Peak prices reached above €270/MWh in Hungary and €150–175/MWh across SEE markets during the H20–H21 window. Spikes clustered around this period underscored how structural evening ramp dynamics are becoming increasingly important for market outcomes.
Regional spreads stayed divergent despite the broad rally: Hungary traded at a premium versus Serbia (about €11/MWh lower), while Croatia and Slovenia were roughly €14–15/MWh lower than Hungary. Southern markets remained discounted by more than €35/MWh—reflecting interconnection constraints and localized balances that limit full convergence.

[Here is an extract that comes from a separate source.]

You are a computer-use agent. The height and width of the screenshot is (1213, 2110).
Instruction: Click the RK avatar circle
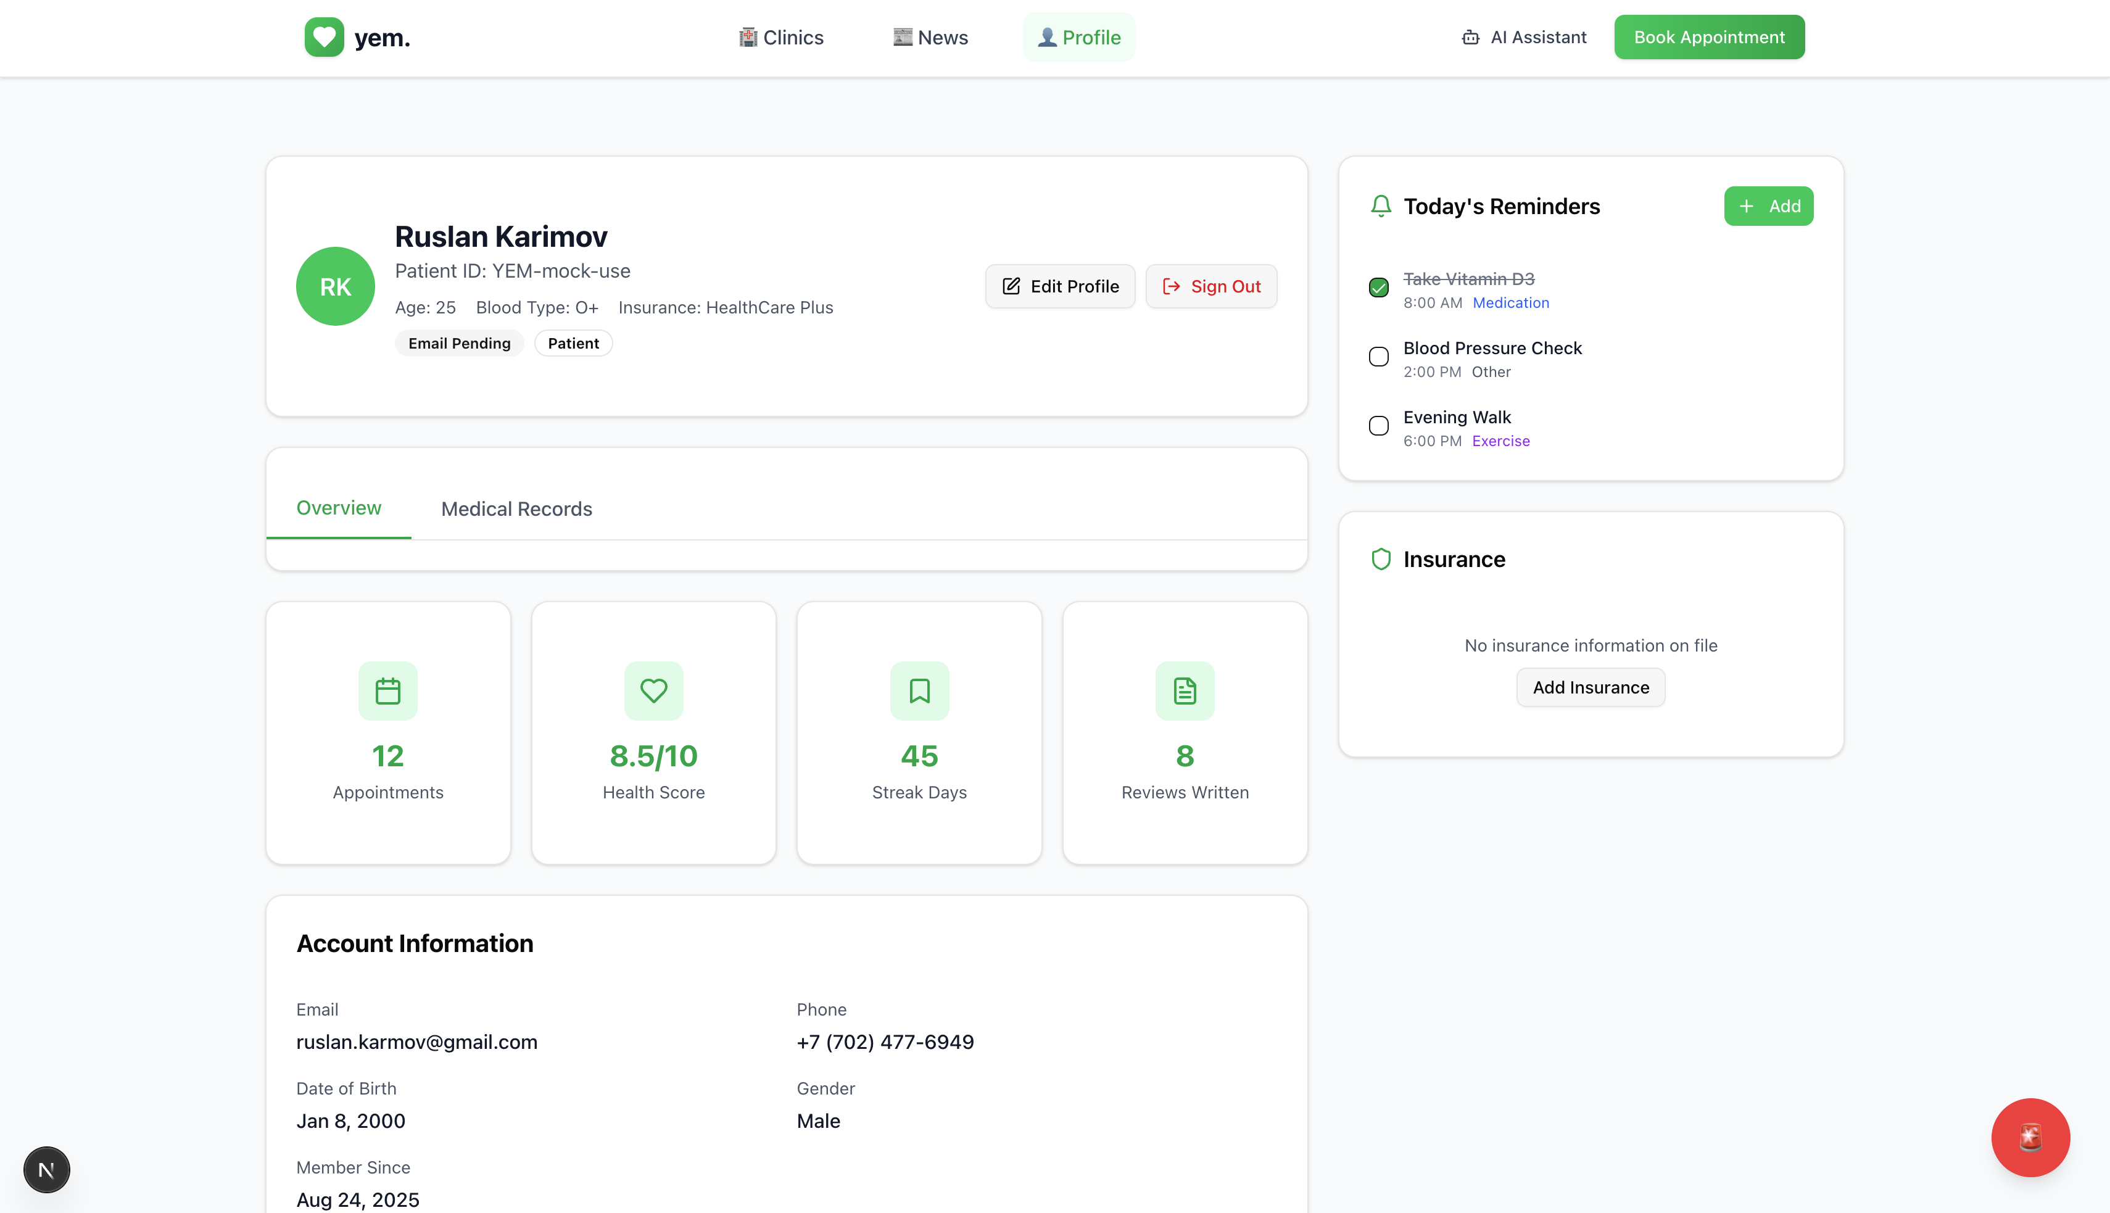[x=336, y=287]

Spot strength contrasts with softer forward pricing
Cross-border flows reinforced tightening conditions: Southeast Europe remained a net importer with increased inflows from Austria and Slovakia into Hungary that continued onward into the region. This pattern again highlighted Hungary’s role as both a transmission hub and a key pricing node through which higher-cost power enters.
Forward markets did not fully mirror spot strength. Near-term baseload contracts softened slightly; Week 17–18 and May-26 products traded in the €90–100/MWh range, suggesting participants viewed Monday’s spike as likely short-lived rather than a lasting structural change.
Gas prices were broadly stable around €42–47/MWh; carbon allowances hovered near €77/t; coal forwards edged lower. The divergence between spot and forward curves pointed toward a weather-driven event rather than an enduring shift in fundamentals.
Flexibility becomes more valuable when wind is volatile
For market participants, Monday’s session underlined the value of flexibility—particularly assets able to capture evening peaks such as hydro and gas-fired generation—while flat exposure or unhedged retail positions faced elevated peak-hour risk during periods when wind output collapses.
The broader implication for Southeast European power markets is that price formation increasingly reflects an interaction between renewable intermittency, thermal back-up costs, and cross-border import dependency—with Hungary acting as a central transmission and pricing hub. With wind expected to remain volatile in coming days, similar dynamics are likely: softer midday pricing tied to solar support earlier in the day; aggressive evening ramps when wind weakens; and continued sensitivity to flows from Central Europe into Southeast Europe.